**Exercise aim:** Beginning at the line that holds "You are a computer-use agent. Viewport: 1328px", transcribe each line exactly through the end of the records, and leave any pictures out.

**Material for this task:**
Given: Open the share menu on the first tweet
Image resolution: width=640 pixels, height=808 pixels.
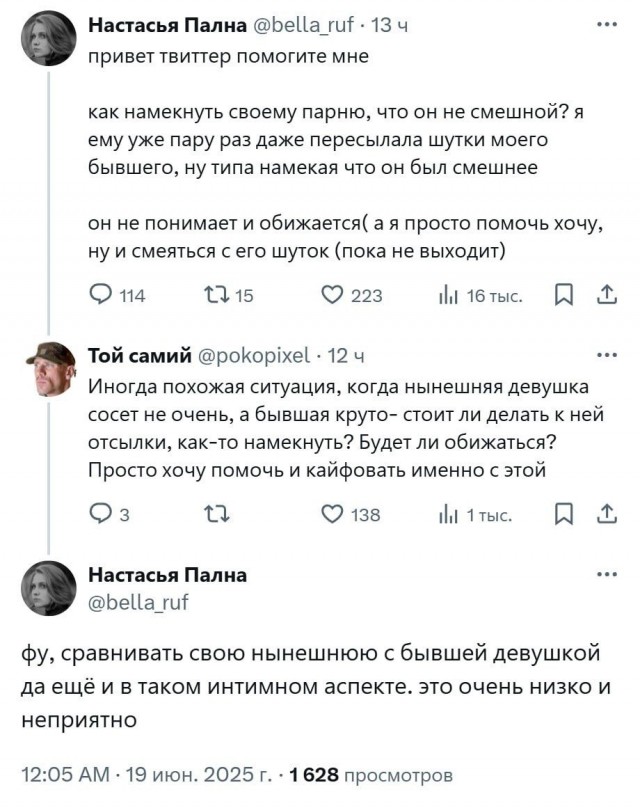Looking at the screenshot, I should [604, 290].
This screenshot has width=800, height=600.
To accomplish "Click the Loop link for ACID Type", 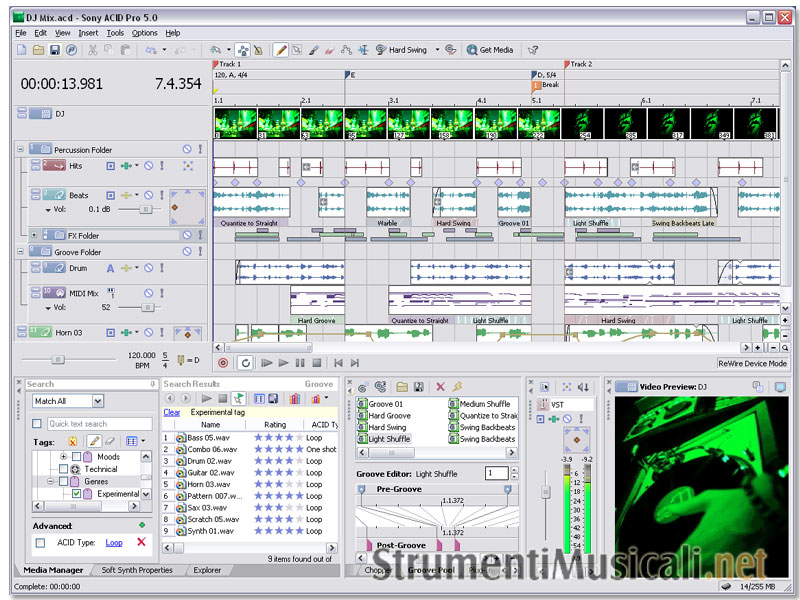I will pos(114,543).
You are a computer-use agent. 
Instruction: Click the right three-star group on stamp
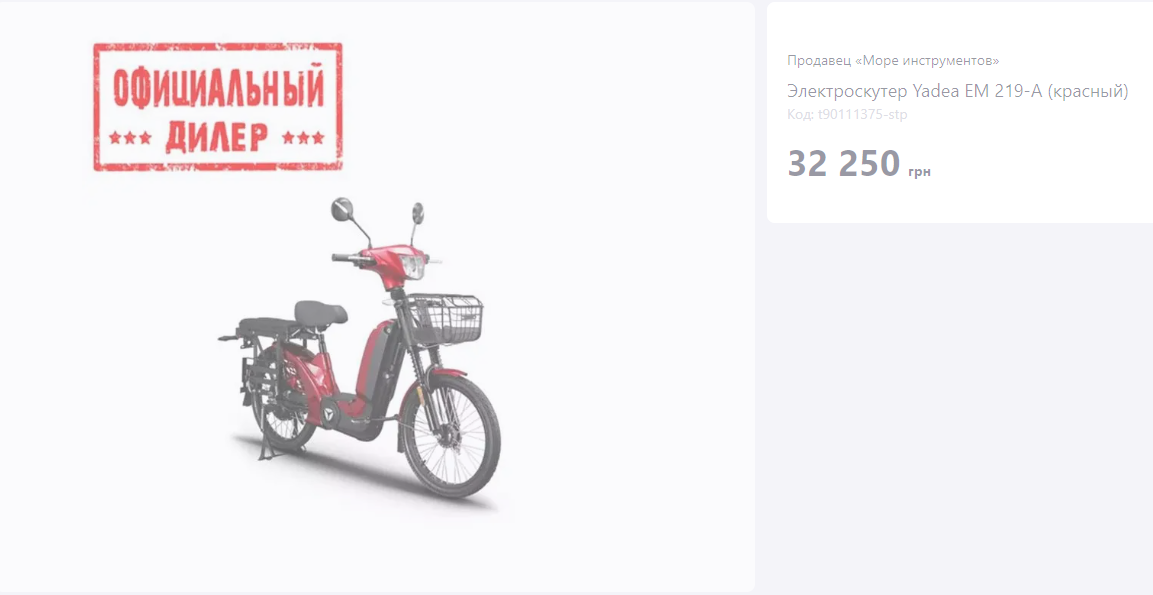[303, 138]
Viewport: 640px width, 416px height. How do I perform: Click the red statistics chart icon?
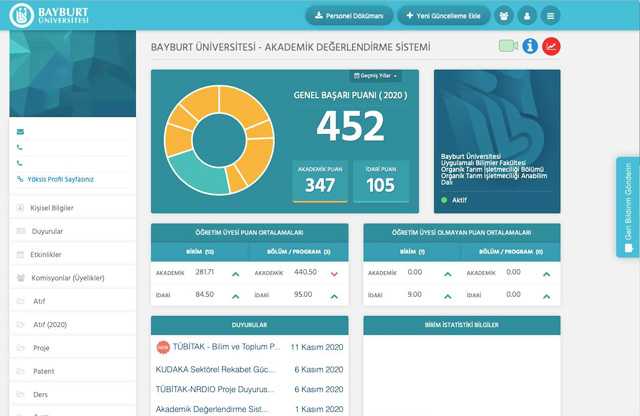coord(551,47)
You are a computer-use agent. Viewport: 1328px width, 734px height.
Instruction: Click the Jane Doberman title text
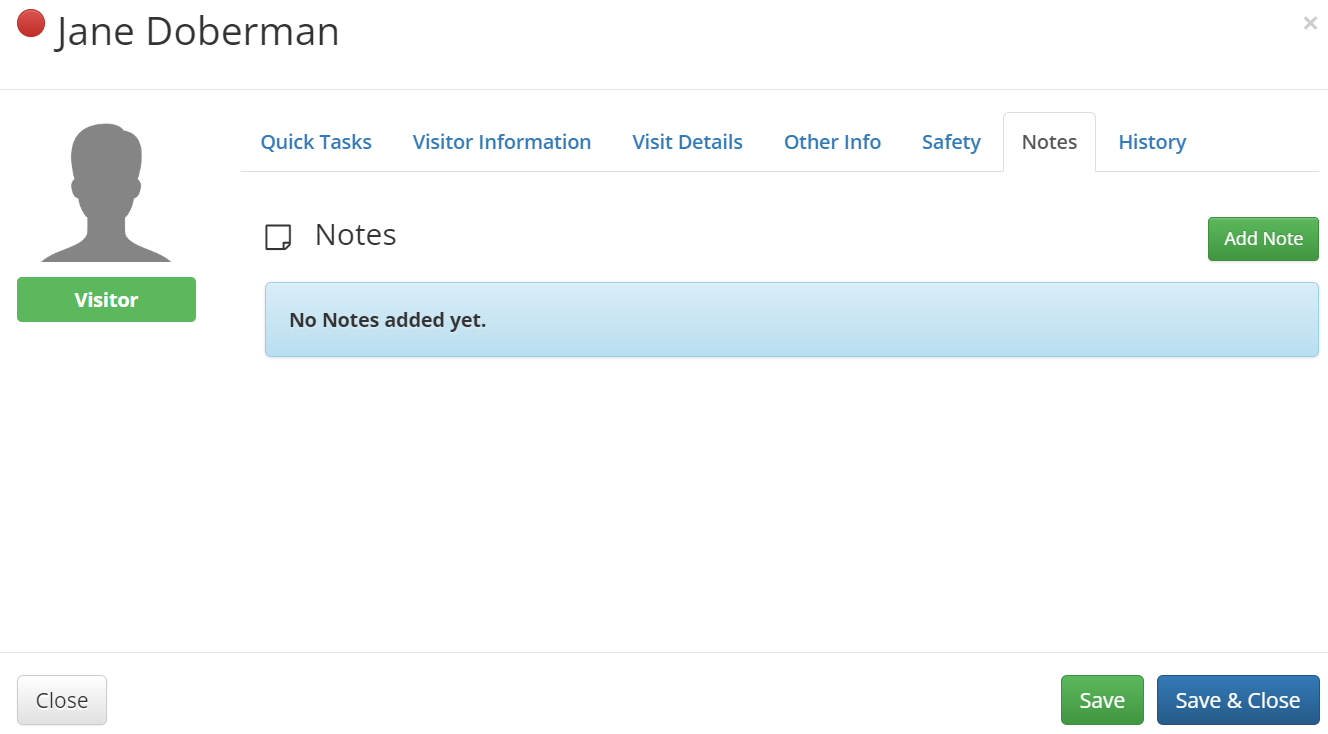(198, 32)
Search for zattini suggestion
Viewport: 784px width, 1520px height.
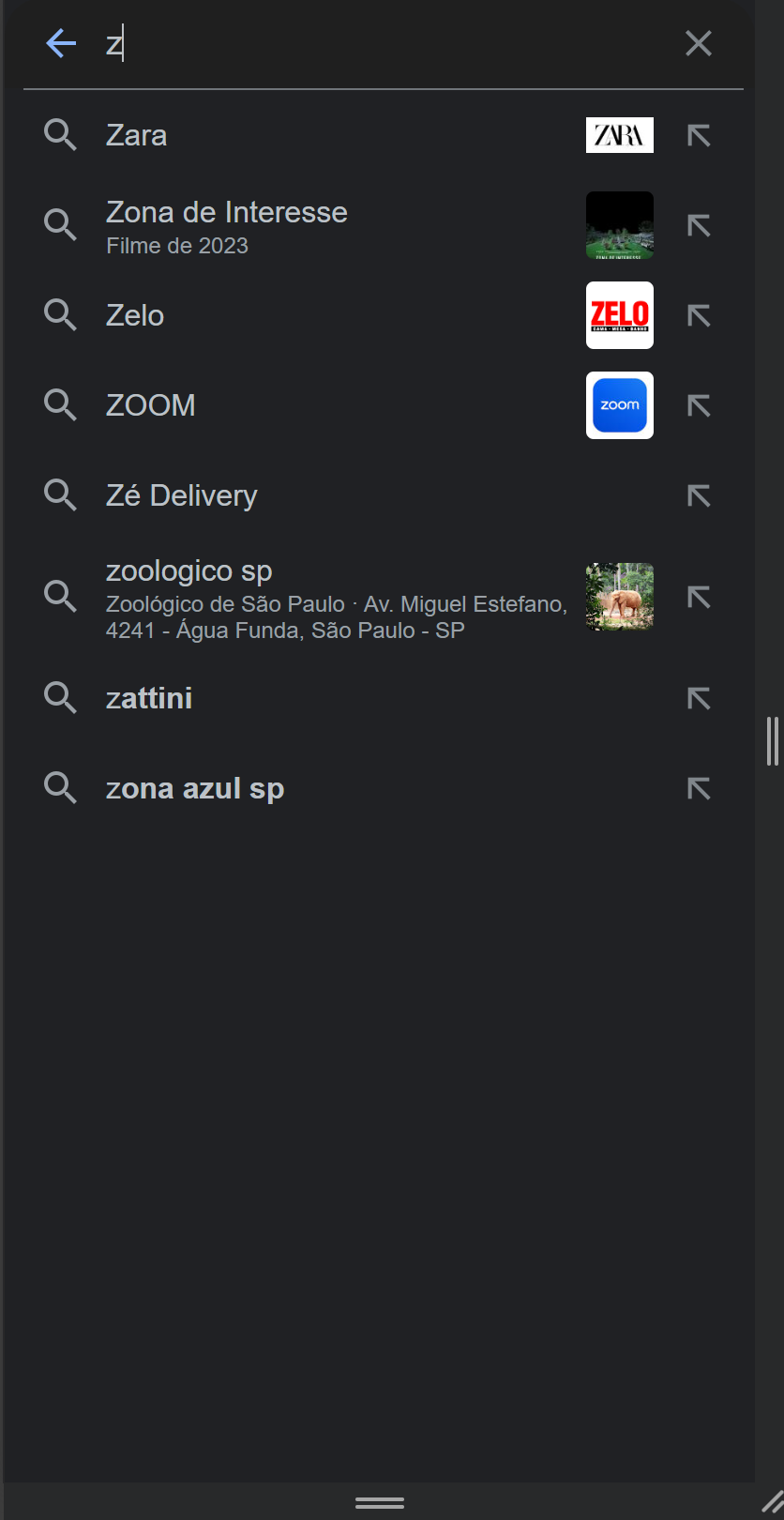tap(149, 698)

**Output for this exercise:**
You are a computer-use agent. Viewport: 1328px width, 734px height.
Instruction: Click the Jane Doberman title text
(198, 32)
Search for zattini suggestion
Viewport: 784px width, 1520px height.
tap(149, 698)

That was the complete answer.